__WORK REQUIRED__
Can you rewrite the text in every item below, replacing "crosshair" with "target" and keeping everything else the same, but without the pictures?

##########

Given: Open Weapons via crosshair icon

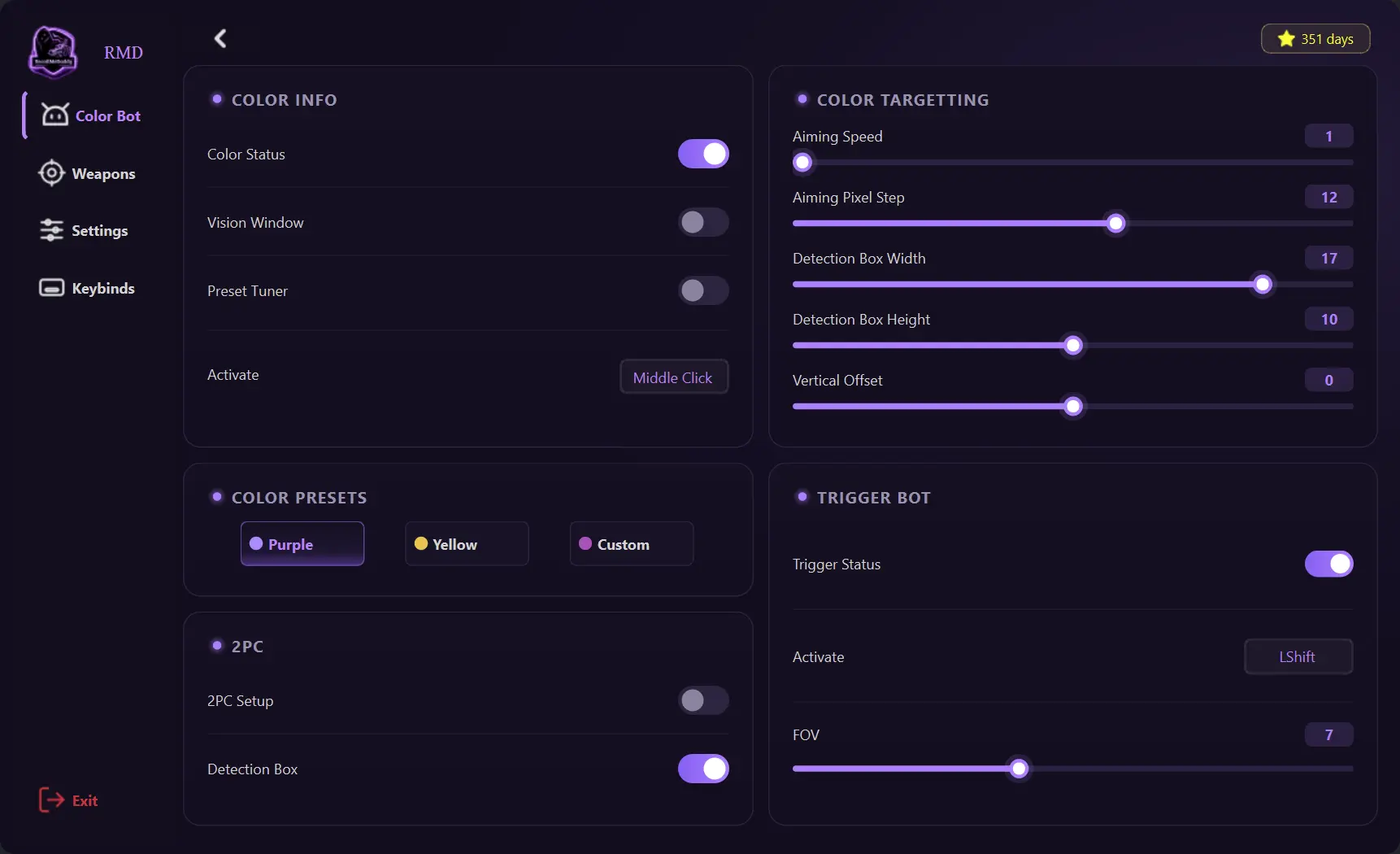Looking at the screenshot, I should click(51, 173).
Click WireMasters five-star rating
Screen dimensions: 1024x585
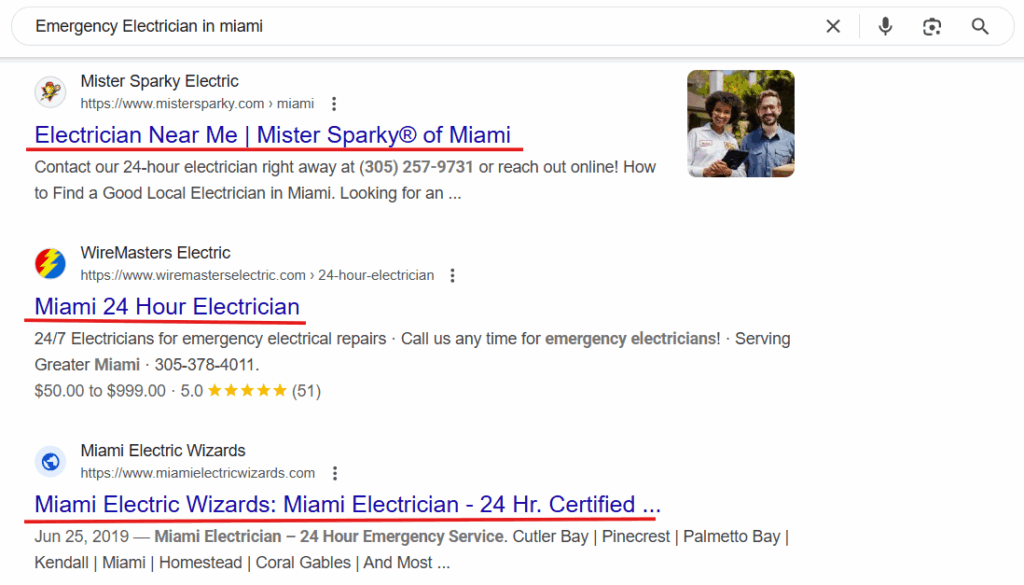click(248, 391)
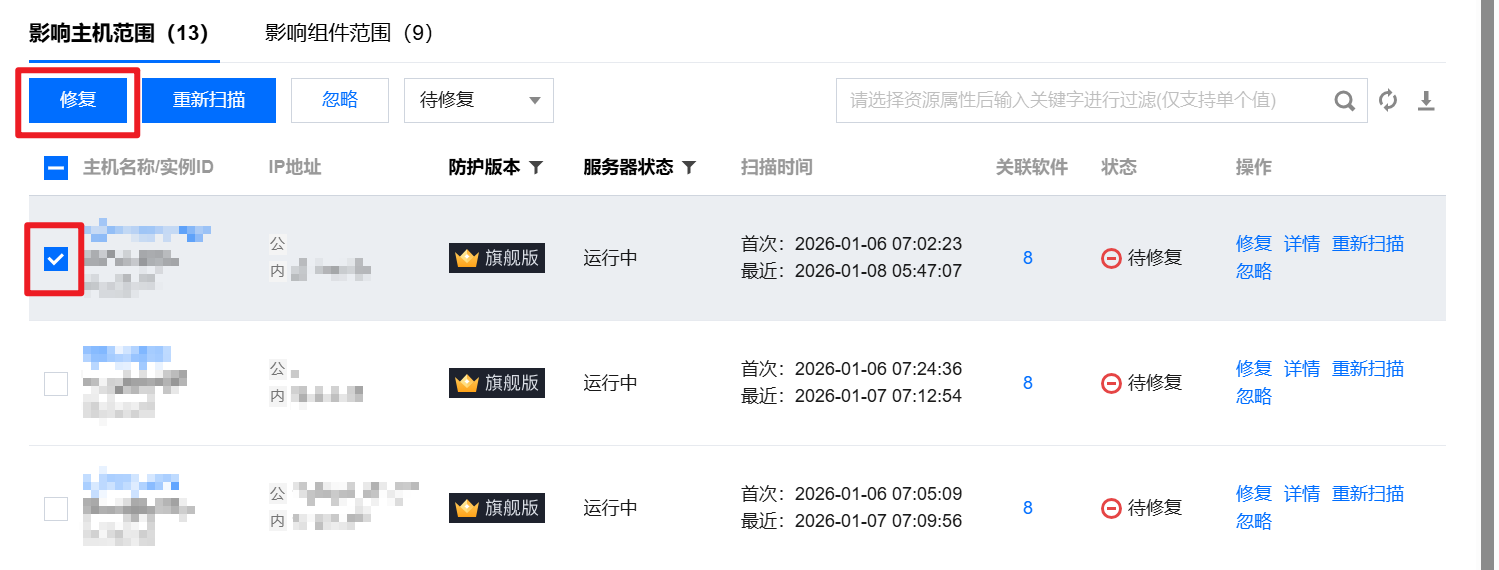This screenshot has width=1499, height=570.
Task: Click 忽略 link in the third row
Action: [1253, 521]
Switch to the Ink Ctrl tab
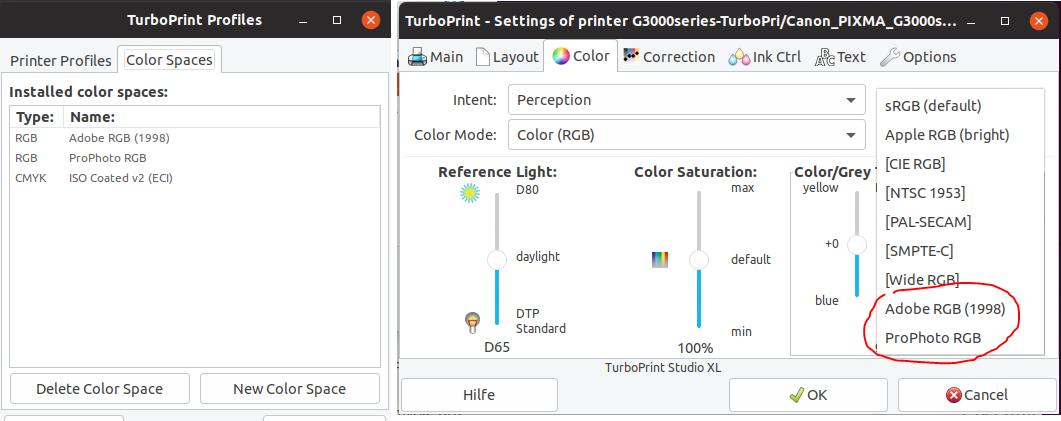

##########

__PROBLEM SOLUTION__
Given: Open Weapons via target icon

Looking at the screenshot, I should click(51, 173).
Click WireMasters five-star rating
Screen dimensions: 1024x585
click(248, 391)
This screenshot has width=1499, height=570.
Task: Click 忽略 link in the third row
Action: [1253, 521]
Switch to the Ink Ctrl tab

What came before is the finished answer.